── Extracted material ──

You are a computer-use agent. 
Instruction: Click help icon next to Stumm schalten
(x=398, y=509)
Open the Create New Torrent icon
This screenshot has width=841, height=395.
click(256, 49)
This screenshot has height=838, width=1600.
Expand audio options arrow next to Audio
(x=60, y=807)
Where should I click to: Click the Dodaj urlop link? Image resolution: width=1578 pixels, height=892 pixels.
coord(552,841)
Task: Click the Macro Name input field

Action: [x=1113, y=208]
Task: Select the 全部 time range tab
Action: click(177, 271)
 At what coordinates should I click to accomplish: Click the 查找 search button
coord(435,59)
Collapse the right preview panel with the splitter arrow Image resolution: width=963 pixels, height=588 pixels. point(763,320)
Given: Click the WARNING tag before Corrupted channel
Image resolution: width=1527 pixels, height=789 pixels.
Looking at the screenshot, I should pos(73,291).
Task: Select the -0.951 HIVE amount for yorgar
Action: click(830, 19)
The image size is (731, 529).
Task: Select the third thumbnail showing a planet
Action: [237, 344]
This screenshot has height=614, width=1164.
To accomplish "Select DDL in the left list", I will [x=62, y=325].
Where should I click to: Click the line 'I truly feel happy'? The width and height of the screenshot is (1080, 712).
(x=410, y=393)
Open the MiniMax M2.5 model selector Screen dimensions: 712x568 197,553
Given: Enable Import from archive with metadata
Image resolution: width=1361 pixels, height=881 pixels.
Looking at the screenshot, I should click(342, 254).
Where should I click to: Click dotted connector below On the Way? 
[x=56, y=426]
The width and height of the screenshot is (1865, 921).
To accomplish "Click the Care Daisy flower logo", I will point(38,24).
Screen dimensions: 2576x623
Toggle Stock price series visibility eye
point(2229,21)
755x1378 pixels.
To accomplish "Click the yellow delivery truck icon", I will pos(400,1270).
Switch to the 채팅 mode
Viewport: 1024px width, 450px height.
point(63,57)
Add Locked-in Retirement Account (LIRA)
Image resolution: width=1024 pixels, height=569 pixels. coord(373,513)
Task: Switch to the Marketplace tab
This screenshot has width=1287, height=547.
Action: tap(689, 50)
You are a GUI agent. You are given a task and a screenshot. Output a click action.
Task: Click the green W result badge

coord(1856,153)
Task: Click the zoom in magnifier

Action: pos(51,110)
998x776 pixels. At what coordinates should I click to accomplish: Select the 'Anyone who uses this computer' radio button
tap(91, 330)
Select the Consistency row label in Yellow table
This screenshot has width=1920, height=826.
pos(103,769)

───

Exercise requirements: When you copy the data, keep every line word for word.

Problem solution:
You are a computer-use agent. 
Instruction: Click help icon next to Stumm schalten
(x=398, y=509)
Open the Create New Torrent icon
This screenshot has width=841, height=395.
click(256, 49)
This screenshot has height=838, width=1600.
Expand audio options arrow next to Audio
(x=60, y=807)
Where should I click to: Click the Dodaj urlop link? Image resolution: width=1578 pixels, height=892 pixels.
coord(552,841)
Task: Click the Macro Name input field

Action: [x=1113, y=208]
Task: Select the 全部 time range tab
Action: click(177, 271)
 At what coordinates should I click to accomplish: Click the 查找 search button
coord(435,59)
Collapse the right preview panel with the splitter arrow Image resolution: width=963 pixels, height=588 pixels. point(763,320)
Given: Click the WARNING tag before Corrupted channel
Image resolution: width=1527 pixels, height=789 pixels.
Looking at the screenshot, I should pos(73,291).
Task: Select the -0.951 HIVE amount for yorgar
Action: click(830, 19)
The image size is (731, 529).
Task: Select the third thumbnail showing a planet
Action: [237, 344]
This screenshot has height=614, width=1164.
To accomplish "Select DDL in the left list", I will [x=62, y=325].
Where should I click to: Click the line 'I truly feel happy'? The width and height of the screenshot is (1080, 712).
(x=410, y=393)
Open the MiniMax M2.5 model selector Screen dimensions: 712x568 197,553
Given: Enable Import from archive with metadata
Image resolution: width=1361 pixels, height=881 pixels.
Looking at the screenshot, I should click(342, 254).
Where should I click to: Click dotted connector below On the Way? 
[x=56, y=426]
The width and height of the screenshot is (1865, 921).
To accomplish "Click the Care Daisy flower logo", I will point(38,24).
Screen dimensions: 2576x623
Toggle Stock price series visibility eye
point(2229,21)
755x1378 pixels.
To accomplish "Click the yellow delivery truck icon", I will pos(400,1270).
Switch to the 채팅 mode
Viewport: 1024px width, 450px height.
point(63,57)
Add Locked-in Retirement Account (LIRA)
Image resolution: width=1024 pixels, height=569 pixels. coord(373,513)
Task: Switch to the Marketplace tab
This screenshot has width=1287, height=547.
Action: tap(689, 50)
You are a GUI agent. You are given a task and a screenshot. Output a click action.
Task: Click the green W result badge

coord(1856,153)
Task: Click the zoom in magnifier

Action: pos(51,110)
998x776 pixels. At what coordinates should I click to accomplish: Select the 'Anyone who uses this computer' radio button
tap(91, 330)
Select the Consistency row label in Yellow table
This screenshot has width=1920, height=826.
pos(103,769)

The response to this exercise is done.